Source extract:
_ _ _
When the commissioner of police, Hussein Ali appeared before the commission and was being cross examined by one of the commission lawyers on reports/allegations of police involvement in killings during the mayhem, he vehemently defended the police officers - can he now defend the force's bullets that were used in killing 405 people including innocent children? How many officers have been arrested and prosecuted for killing alone? What about the nearly 100 women felled by police bullets?

The report documents that according to the commissioner of police there were no cases of rapes reported during and after the post 2007 general elections mayhem. "But evidence on the ground suggests the contrary. The police deliberately refused to record statements from women who had been raped," says the Waki report.

Why did they deliberately refuse to record statements from the rape victims? What are the implications of such attitude to any ordinary observer? However, the biggest question that may go down un-answered for an eternity is how many victims were threatened and intimidated against reporting? How many female children were rape victims of these same officers but remain silent in abject fear unable to report even before the Waki Commission?

The report documents: "Most of the victims were poor women raped in their households where they were trapped before their children and spouses in the slums like Kibera, Mathare as well as other places by youthful gangs numbering up to twenty, police and GSU officers and even their own husbands."

Most of the women who were gang raped by their spouses, according to the Waki Commission involved mostly marriages where women were from communities that appeared to support political parties that the husbands were against, for instance if the husband was sympathetic or supported the Party of National Unity (PNU) and the wife from a community perceived to be sympathetic or supportive of the Orange Democratic Movement (ODM) she was victimised.

The commission reports that it had heard "harrowing reports from victims and witnesses where husbands were abandoning their wives and children after witnessing them brutally raped before them and their children.

The report says that most of the rapes committed by the GSU and the police officers were motivated by ethnic hatred from the officers against the victims they were raping, yet they are supposed to be disciplined and above ethnic hatred or sympathies with duty epitomized in their motto ‘service to all' as the overriding factor.

"Sixty-eight per cent of the women who were raped were married, divorced or widowed aged between seventeen to sixty eight years. 900 victims of sexual crime were treated at the Nairobi hospital in Nairobi alone, which was just a mere tip of the iceberg considering similar cases in other violence hit provinces," says the report.

It goes on: "Despite the police denials and failure to document any sexual crimes, it was known to anyone living in Kenya at the time that there were many allegations of sexual violence through out the country." The provinces worst hit by the violence included Rift Valley, Nyanza, Central, Western, Nairobi and Coast.

The commission castigates the police that to merely blackout the sexual crimes offences or claim that there were no formal reports seems akin to burying ones head in the sand and does not speak of one's strong will to uphold the law as it relates to sexual offending since even the limited figures the police dared to report were a far cry from those reported by the medical institutions both public and private.

Ironically in some cases where the commission held its sittings and hearings, police reported to the commission that they had not received any cases relating to sexual offences when local hospitals and Non-Governmental Organisations (NGOs) were busy attending to victims of sexual assaults and rapes.

The report also documents that other women victims were raped in the Internally Displaced Persons' (IDP) camps not only by the police officers but also by service providers and marauding criminal gangs spreading terror, violence and mayhem.

The Waki Commission strongly recommends that the Sexual Offences Act should be implemented as well as development of new policies and guidelines in the enforcement process, compensation of the sexual crimes victims and psychological; support none of which those affected has been a beneficiary to ten months after the deadly episodes.
_ _ _
Provided material:
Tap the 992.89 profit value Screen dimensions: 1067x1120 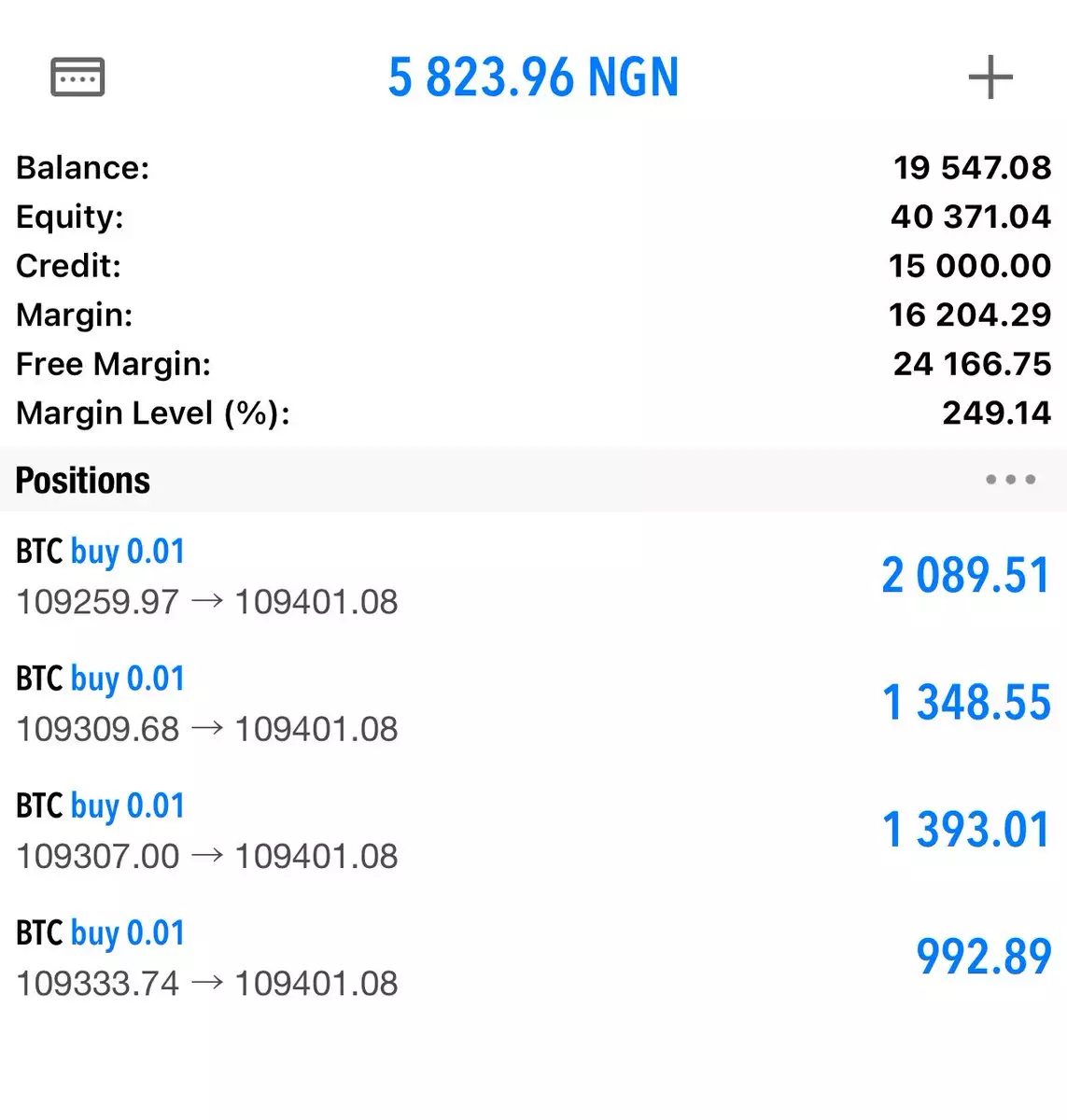pyautogui.click(x=984, y=957)
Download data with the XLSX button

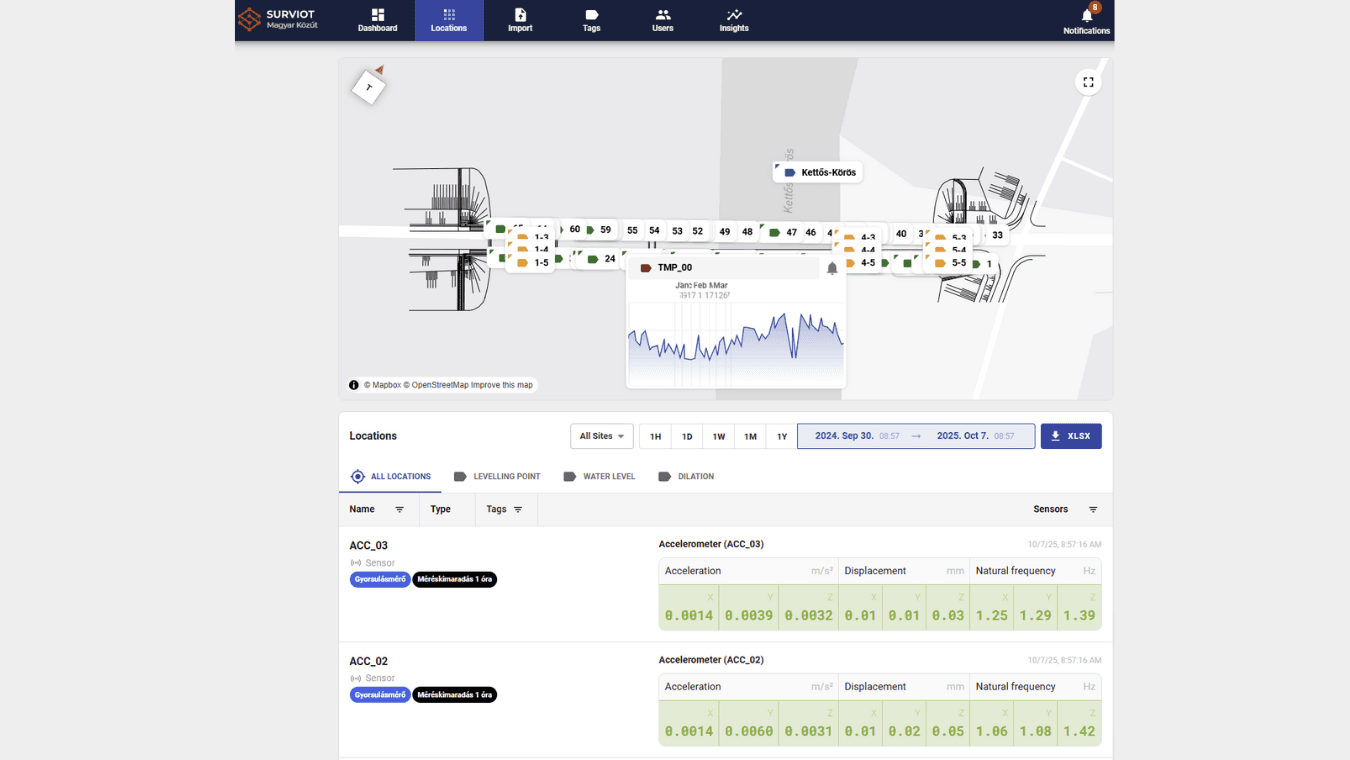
_ _ _
Tasks to carry out:
- A) Translate this sentence from the Waki Commission article into Spanish: "The police deliberately refused to record statements from women who had been raped."
- B) Set down the passage of the Waki Commission article from "Ironically in some" to "violence and mayhem.".
- C) List every province that the Waki Commission article names among those worst hit by the violence.
The lines above are material separate from the Waki Commission article.

Solved tasks:
- A) La policía se negó deliberadamente a registrar las declaraciones de las mujeres que habían sido violadas.

- B)
Ironically in some cases where the commission held its sittings and hearings, police reported to the commission that they had not received any cases relating to sexual offences when local hospitals and Non-Governmental Organisations (NGOs) were busy attending to victims of sexual assaults and rapes.

The report also documents that other women victims were raped in the Internally Displaced Persons' (IDP) camps not only by the police officers but also by service providers and marauding criminal gangs spreading terror, violence and mayhem.

- C)
Rift Valley
Nyanza
Central
Western
Nairobi
Coast